** 本文の抜粋 **

■ ■ ■ ■ ■

突然ですが、この独特?な植物は…。
前回ご紹介した(「しくじり漢方⑨ 漢方薬の使い方は多種多様…患者さんが釣藤散の服用を躊躇した訳」)釣藤散の主役となる生薬、釣藤鈎の基原植物、カギカツラです。
葉の根元にあるカギ状のトゲを生薬として用います。
釣藤鈎には鎮痙・鎮静作用があり、釣藤散の他、抑肝散にも含まれています。
カギカツラを初めて見ることができた場所は、田村薬草園。
古くから薬草と関わりの深い奈良県にある田村薬品工業さんの薬草園です。
名前だけしか知らない、写真で見ただけ…の生薬の基原植物が盛り沢山。
例えば、チョウセンアサガオ。
世界初の全身麻酔手術を行った華岡青洲が配合した麻酔薬の成分です。(「華岡青洲を初めて知った本…「華岡青洲の妻」」)
毒性が強く、誤食による食中毒も報告されています。
そして、トリカブト。
昔々にワイドショーで騒がれた有毒植物ですが、附子と呼ばれる生薬になります。
鎮痛・強心作用があり、八味地黄丸などに含まれています。
匙加減で毒にも薬にもなる、典型例です。
根の部分を用いるのですが、葉も毒性があるので、要注意。誤食による事故も報告されています。
トリカブトとの誤食事案とまではいかないですが、同じキンポウゲ科の黄連の葉もよく似ています。
健胃・消炎作用があり、黄連解毒湯や半夏瀉心湯などに含まれています。
附子も黄連も生薬(根の部分)は学生の頃から目にしていますが、葉を見比べたのは初めてでした。
毒の話になってしまいましたが、その他にも様々な草木を見せていただきました。
先ずは桔梗。

■ ■ ■ ■ ■

** 課題 **
**a.** 本文の内容と次の記述(i)〜(iii)がそれぞれ合っているかどうか、「はい」か「いいえ」で答えてください。判断の決め手となる本文の語句も、そのまま引用して添えてください。(i) 釣藤鈎は、カギカツラの葉の根元にあるカギ状のトゲを生薬として用いる。(ii) 附子は、トリカブトの葉の部分を用いる生薬である。(iii) 黄連には健胃・消炎作用がある。
**b.** 本文にある次の一文を英語に訳してください。「釣藤鈎には鎮痙・鎮静作用があり、釣藤散の他、抑肝散にも含まれています。」
**c.** 本文のうち、「釣藤鈎には鎮痙・鎮静作用があり、釣藤散の他、抑肝散にも含まれています。」を含む語句で始まり「鎮痛・強心作用があり、八味地黄丸などに含まれています。」で終わる部分を、一字一句そのまま書き写してください。
この後に続く行は使わなくてかまいません。

データ抜粋:
■ ■ ■ ■ ■

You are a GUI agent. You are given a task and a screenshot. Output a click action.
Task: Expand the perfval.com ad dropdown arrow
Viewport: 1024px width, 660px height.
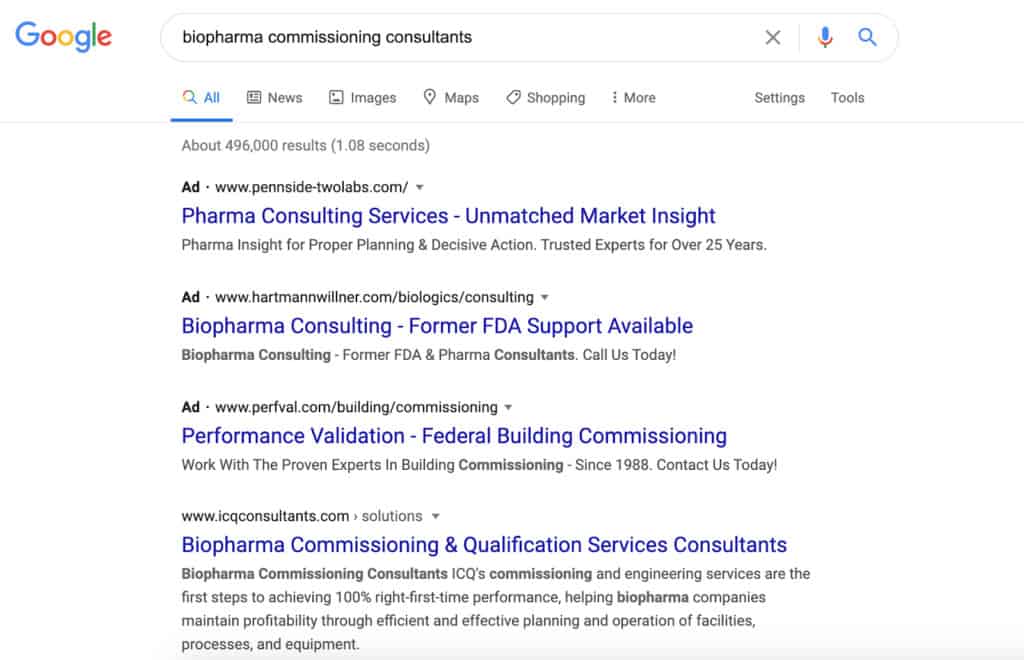(x=509, y=407)
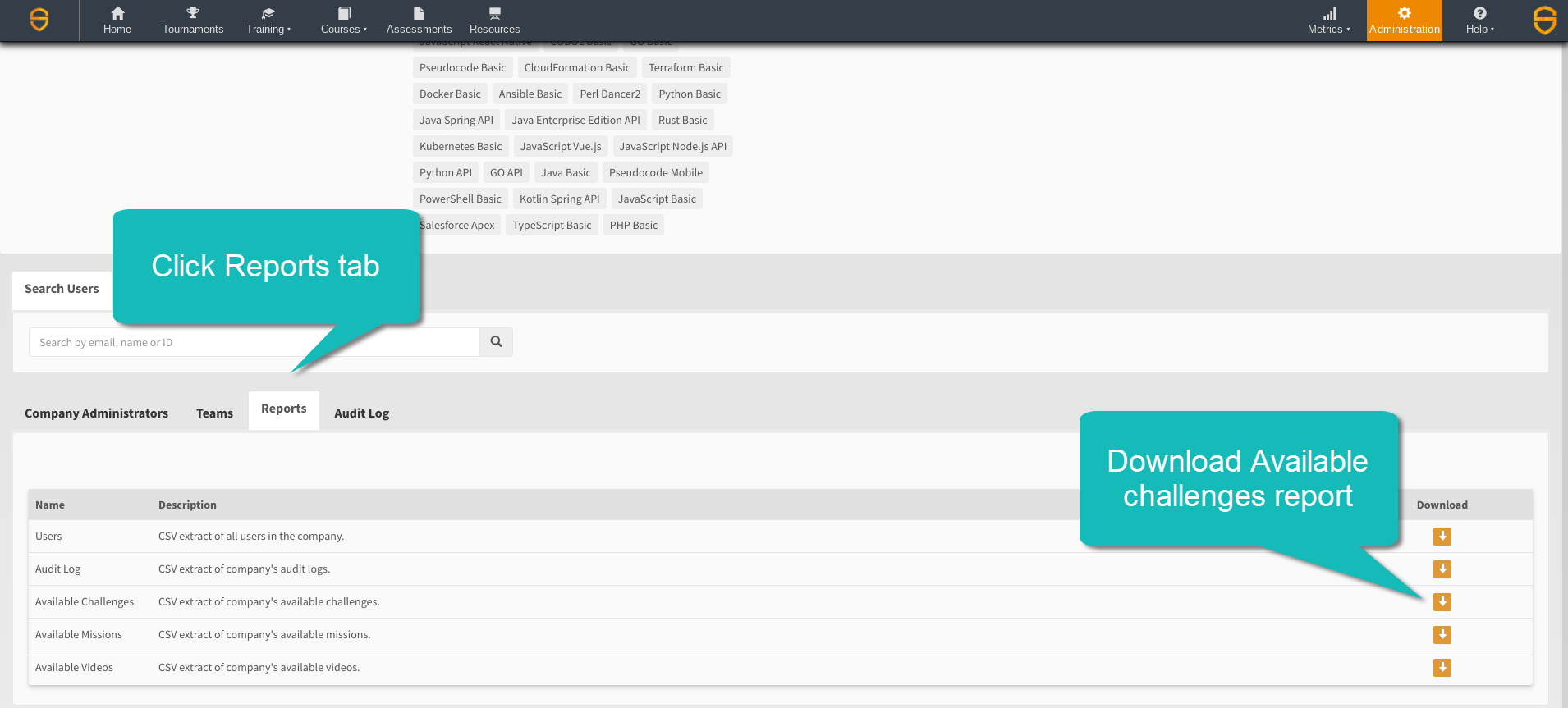Image resolution: width=1568 pixels, height=708 pixels.
Task: Expand the Courses dropdown menu
Action: point(343,21)
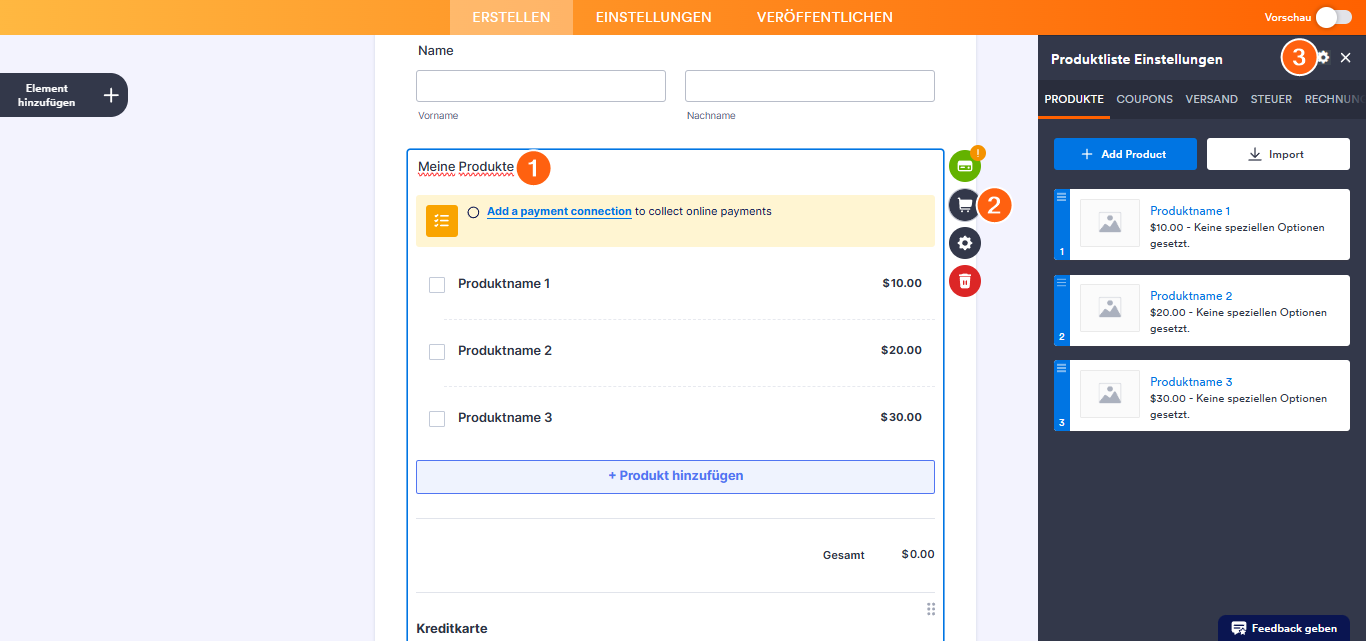The image size is (1366, 641).
Task: Go to VERÖFFENTLICHEN section
Action: tap(824, 17)
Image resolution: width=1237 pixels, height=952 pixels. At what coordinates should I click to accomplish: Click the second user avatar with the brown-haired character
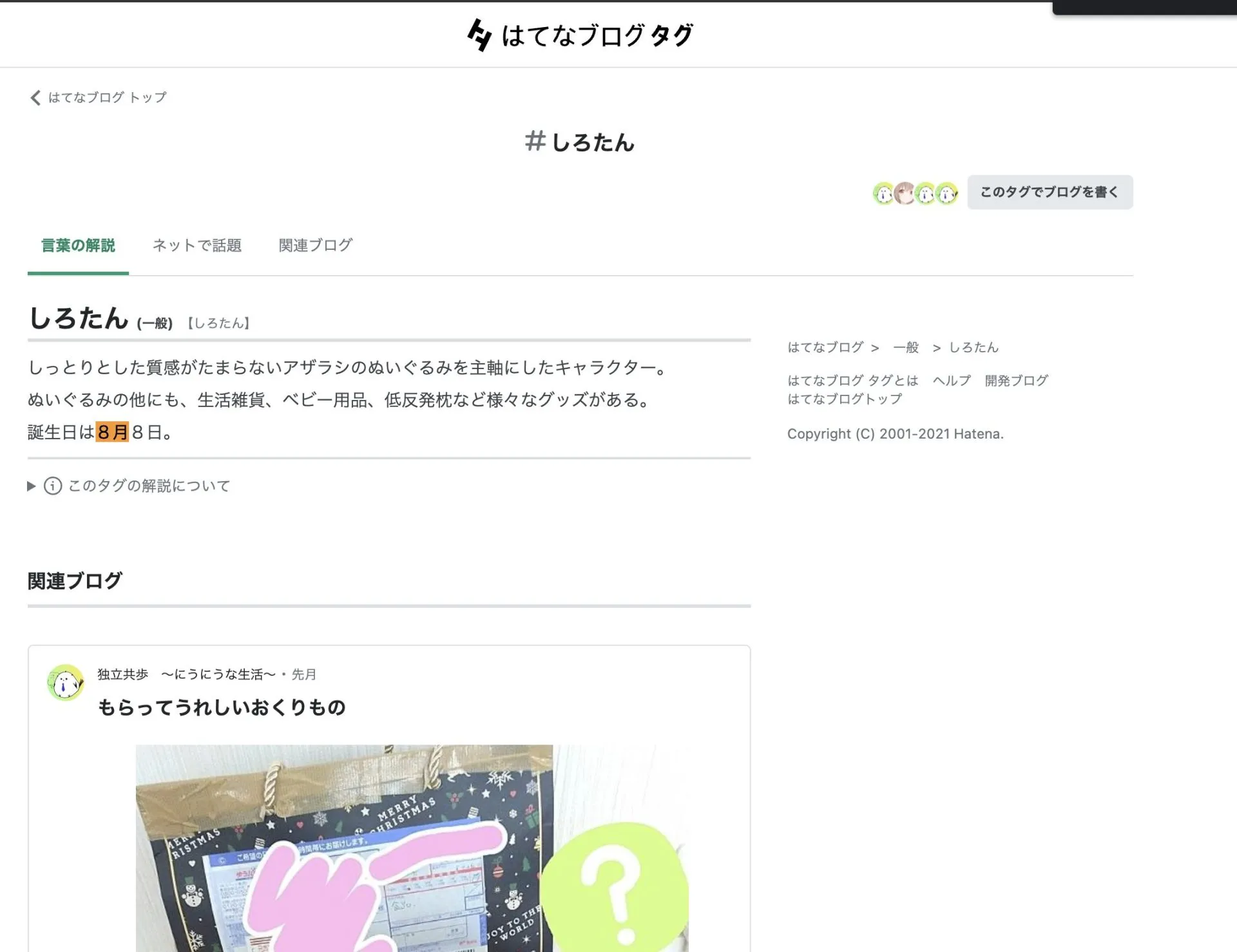(x=905, y=193)
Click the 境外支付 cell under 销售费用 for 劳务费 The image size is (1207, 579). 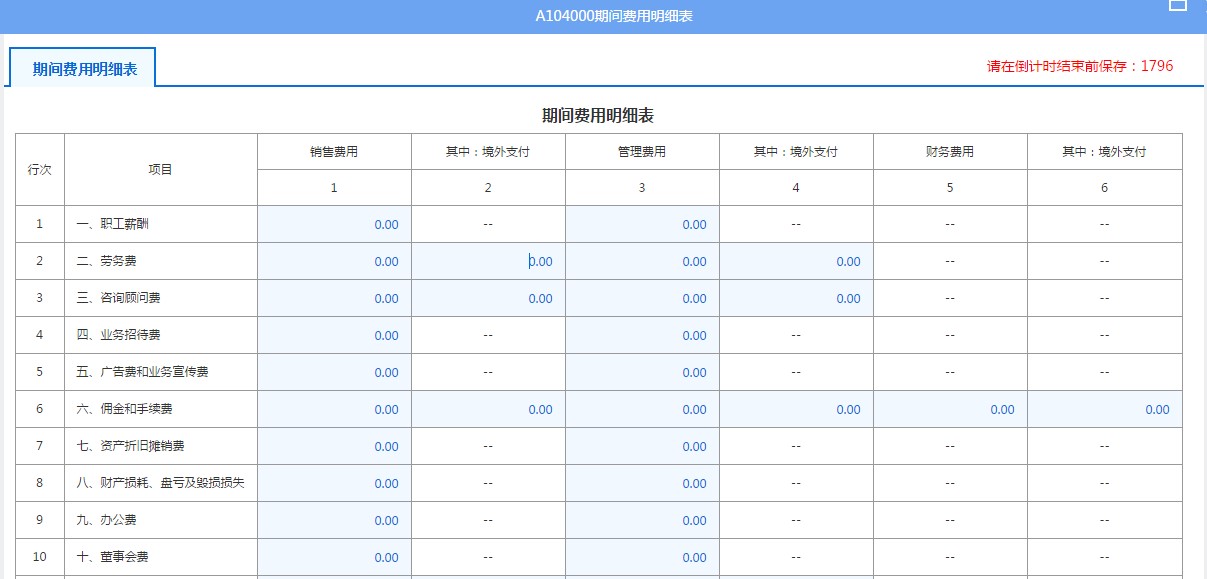click(489, 261)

■ ■ ■ ■ ■

** 解答 **
**a.**
(i) はい。「葉の根元にあるカギ状のトゲを生薬として用います。」
(ii) いいえ。「根の部分を用いるのですが」
(iii) はい。「健胃・消炎作用があり」

**b.** Chotoko has antispasmodic and sedative properties, and it is included not only in Chotosan but also in Yokukansan.

**c.**
釣藤鈎には鎮痙・鎮静作用があり、釣藤散の他、抑肝散にも含まれています。
カギカツラを初めて見ることができた場所は、田村薬草園。
古くから薬草と関わりの深い奈良県にある田村薬品工業さんの薬草園です。
名前だけしか知らない、写真で見ただけ…の生薬の基原植物が盛り沢山。
例えば、チョウセンアサガオ。
世界初の全身麻酔手術を行った華岡青洲が配合した麻酔薬の成分です。(「華岡青洲を初めて知った本…「華岡青洲の妻」」)
毒性が強く、誤食による食中毒も報告されています。
そして、トリカブト。
昔々にワイドショーで騒がれた有毒植物ですが、附子と呼ばれる生薬になります。
鎮痛・強心作用があり、八味地黄丸などに含まれています。